Люди и нравы Древней Руси - страница 5
Между тем в изгнании Даниил лишен всего, он «нищий», и это-то и создает весь ужас его положения. Теперь он уже не думает, что то было красное словцо или гипербола, когда князь Ростислав в свое время говорил ему, Даниилу: «Лепше [лучше] ми смерть, нижели Курское княжение» (ему предложенное). Даниил и сам теперь может сказать про себя, как и про всякого «мужа»: «Лепше смерть, нежели продолжен живот [продолжать жить] в нищети». Может быть, впервые перед ним встала теперь проблема «богатых» и «убогих», с первых же шагов подхваченная церковью на заре феодализации, с ее «творимыми» (подстраиваемыми) вирами и продажами, «резоимством» (ростовщичеством), порабощением и закабалением всяческих «сирот». Призывая в руководство себе мудрость Соломонову («ни богатства, ни бедности не дай мне, Господи: если буду богат, — гордостью вознесусь, если же буду беден, — задумаю воровство или разбой, как женки распутство»), Даниил просит князя своего избавить его от нищеты («пусти тучю на землю художества моего»), потому что познал связанное с ней унижение — «богатый муж везде ведом — и на чужбине друзей имеет, а бедный и на родине ненавидим ходит. Богатый заговорит — все замолчат и после вознесут речь его до облак; а бедный заговорит — все на него закричат». По одежке протягивай ножки — «чьи ризы светлы, тех и речь честна».

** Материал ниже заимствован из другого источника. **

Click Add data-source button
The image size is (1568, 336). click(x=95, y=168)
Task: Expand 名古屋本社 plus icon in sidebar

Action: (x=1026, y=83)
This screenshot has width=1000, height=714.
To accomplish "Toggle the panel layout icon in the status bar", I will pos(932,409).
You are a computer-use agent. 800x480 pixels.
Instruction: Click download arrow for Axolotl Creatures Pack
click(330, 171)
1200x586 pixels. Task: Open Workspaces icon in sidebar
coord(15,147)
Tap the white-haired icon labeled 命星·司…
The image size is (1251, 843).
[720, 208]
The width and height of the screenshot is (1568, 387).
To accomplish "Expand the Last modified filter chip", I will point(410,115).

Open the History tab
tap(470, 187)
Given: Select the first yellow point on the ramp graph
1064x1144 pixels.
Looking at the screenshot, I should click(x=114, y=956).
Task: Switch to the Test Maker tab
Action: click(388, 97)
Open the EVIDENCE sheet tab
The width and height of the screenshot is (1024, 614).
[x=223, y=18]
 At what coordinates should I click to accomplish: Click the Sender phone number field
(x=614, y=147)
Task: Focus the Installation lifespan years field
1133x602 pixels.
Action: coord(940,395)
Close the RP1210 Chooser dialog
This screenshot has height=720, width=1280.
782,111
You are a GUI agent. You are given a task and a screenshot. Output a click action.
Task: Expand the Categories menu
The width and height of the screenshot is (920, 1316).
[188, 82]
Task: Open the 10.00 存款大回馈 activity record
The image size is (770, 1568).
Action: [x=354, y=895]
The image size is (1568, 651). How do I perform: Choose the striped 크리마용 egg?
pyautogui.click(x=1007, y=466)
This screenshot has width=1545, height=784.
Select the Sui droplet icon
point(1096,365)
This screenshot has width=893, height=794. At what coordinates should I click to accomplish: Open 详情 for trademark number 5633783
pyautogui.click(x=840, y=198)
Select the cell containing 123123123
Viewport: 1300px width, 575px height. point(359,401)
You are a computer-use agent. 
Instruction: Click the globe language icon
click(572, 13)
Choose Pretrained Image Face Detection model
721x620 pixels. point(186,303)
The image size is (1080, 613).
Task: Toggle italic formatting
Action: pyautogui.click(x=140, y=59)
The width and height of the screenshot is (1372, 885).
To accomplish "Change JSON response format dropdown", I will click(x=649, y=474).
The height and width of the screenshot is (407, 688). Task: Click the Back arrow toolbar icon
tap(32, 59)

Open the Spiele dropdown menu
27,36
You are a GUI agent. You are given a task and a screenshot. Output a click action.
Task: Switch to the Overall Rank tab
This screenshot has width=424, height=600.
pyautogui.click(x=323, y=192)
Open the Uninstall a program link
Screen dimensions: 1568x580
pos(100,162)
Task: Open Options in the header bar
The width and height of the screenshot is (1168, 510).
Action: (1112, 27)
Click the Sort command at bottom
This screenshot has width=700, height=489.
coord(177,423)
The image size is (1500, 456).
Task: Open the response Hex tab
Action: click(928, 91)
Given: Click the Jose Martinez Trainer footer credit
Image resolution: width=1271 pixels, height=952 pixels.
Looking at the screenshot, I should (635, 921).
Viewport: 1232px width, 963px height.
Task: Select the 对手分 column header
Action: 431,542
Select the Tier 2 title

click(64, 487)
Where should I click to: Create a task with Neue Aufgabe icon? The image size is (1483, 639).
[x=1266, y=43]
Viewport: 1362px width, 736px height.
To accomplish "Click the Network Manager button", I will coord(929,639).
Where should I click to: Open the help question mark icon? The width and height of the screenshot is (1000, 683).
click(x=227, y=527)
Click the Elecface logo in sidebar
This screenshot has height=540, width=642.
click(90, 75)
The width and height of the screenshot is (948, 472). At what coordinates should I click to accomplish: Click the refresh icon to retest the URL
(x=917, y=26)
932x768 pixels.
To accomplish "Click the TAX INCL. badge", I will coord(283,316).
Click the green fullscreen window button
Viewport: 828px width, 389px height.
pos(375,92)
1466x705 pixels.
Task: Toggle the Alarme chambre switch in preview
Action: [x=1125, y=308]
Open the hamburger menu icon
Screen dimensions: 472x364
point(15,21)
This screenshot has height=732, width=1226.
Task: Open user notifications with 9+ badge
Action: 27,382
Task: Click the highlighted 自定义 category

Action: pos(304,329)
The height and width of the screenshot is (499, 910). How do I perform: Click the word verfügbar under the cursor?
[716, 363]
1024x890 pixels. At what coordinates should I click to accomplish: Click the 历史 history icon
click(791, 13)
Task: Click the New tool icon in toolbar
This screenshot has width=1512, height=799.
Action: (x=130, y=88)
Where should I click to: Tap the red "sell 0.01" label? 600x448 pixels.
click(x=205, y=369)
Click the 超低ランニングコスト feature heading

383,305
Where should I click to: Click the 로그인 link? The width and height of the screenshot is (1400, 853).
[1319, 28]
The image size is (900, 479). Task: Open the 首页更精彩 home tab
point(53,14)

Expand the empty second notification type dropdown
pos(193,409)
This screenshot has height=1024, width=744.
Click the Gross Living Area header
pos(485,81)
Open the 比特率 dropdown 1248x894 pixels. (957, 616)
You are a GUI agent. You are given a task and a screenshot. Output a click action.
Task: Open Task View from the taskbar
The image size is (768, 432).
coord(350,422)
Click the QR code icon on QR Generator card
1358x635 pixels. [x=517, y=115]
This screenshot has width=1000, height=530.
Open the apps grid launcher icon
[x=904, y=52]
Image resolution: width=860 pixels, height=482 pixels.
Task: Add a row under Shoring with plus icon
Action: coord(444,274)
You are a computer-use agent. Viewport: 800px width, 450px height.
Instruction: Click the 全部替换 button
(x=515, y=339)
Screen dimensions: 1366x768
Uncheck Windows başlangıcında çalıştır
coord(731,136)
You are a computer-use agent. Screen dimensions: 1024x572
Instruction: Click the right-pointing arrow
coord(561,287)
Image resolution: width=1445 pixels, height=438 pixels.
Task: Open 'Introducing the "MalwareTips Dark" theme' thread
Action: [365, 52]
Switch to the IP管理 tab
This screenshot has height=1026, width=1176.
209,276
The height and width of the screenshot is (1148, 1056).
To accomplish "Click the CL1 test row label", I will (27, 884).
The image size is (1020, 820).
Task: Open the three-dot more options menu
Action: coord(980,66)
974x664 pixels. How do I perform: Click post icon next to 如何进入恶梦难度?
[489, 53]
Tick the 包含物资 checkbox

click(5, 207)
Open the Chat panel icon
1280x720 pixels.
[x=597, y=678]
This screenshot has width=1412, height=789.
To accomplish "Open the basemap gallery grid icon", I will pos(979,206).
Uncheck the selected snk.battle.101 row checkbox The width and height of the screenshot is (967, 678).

Не идти же ему от его нищеты воровать: с одной стороны, «аще бых украсти умел, то только бых к тобе не скорбил [тебе не жаловался]», а с другой — «девиця бо погубляет красу свою бляднею, а мужь свое мужество татбою» (воровством). Это — достойный быть отмеченным двоящийся еще взгляд на воровство как на искусство, которое могло бы разрешить житейскую проблему Даниила, если бы он им владел, и в то же время как на акт, не совместимый с достоинством свободного человека («мужа»). На мысль, что за этим стояла, может быть, мораль «не пойман — не вор», наводит и ответ попу Кирику новгородского епископа Нифонта (XII век): «Аже будет, рече, татьба велика, а не уложат ее отаи [не уладят дела без огласки], но силну прю составят перед князем и перед людьми [доведут дело до публичного разбирательства в княжом суде], то не достоит того ставити дьяконом; а ожели окрадется [проворуется], а то уложат отаи, то достоит».[7] Для Даниила это не выход. И ему остается один путь — княжеской милости.
Как далеко его представление о князе от классического облика первых, еще языческих властителей империи Рюриковичей, данного в церковных записях «Повести временных лет». Это не Игорь, павший под Коростенем жертвой собственных хищнических приемов примучивания славянских племен «многими» данями и соревнования на этой почве между отдельными группами предводимого князем воинствующего союза дружин. Это и не Святослав, герой дружинного эпоса, гроза степей и «варвар», в своих широких политических планах оторвавшийся от родной почвы, образец увлекательной личной храбрости и чемпион походного искусства, поплатившийся собственным черепом («лбом», из которого была сделана чаша убившими его печенегами) за тот трепет, в котором умел держать саму Византийскую империю. В церковной интерпретации непослушный сын и беззаботный отец, Святослав перешел в историческую традицию как прототип запорожца XVI–XVII веков, неотделимым от коня и меча, верным членом дружинного товарищества: «Когда Святослав вырос и возмужал, стал он собирать много воинов храбрых, и быстрым был, словно пардус, и много воевал. В походах же не возил за собою ни возов, ни котлов, не варил мяса, но, тонко нарезав конину, или зверину, или говядину и зажарив на углях, так ел; не имел он шатра, но спал, постилая потник с седлом в головах, — такими же были и все остальные его воины. И посылал в иные земли со словами: „Хочу на вас идти“».[8]
У Заточника князь — фигура иного масштаба, иных бытовых ассоциаций, потому что и иной исторической ступени. «Когда веселишься за многими яствами, меня вспомни, хлеб сухой жующего; или когда пьешь сладкое питье, вспомни меня, теплую воду пьющего в незаветренном месте; когда же лежишь на мягкой постели под собольими одеялами, меня вспомни, под одним платком лежащего, и от стужи оцепеневшего…» Мыслится он в масштабах одного города, отнюдь не всей «Русской земли»: «Дуб силен множеством корней, так и град наш — твоим управлением». Правда, и он «многими людми честен и славен по всем странам», но «Русская земля», мысль о которой держит на себе весь идейный строй «Слова о полку Игореве», и близко не лежала к словарному составу и запасу понятий Даниилова «Слова».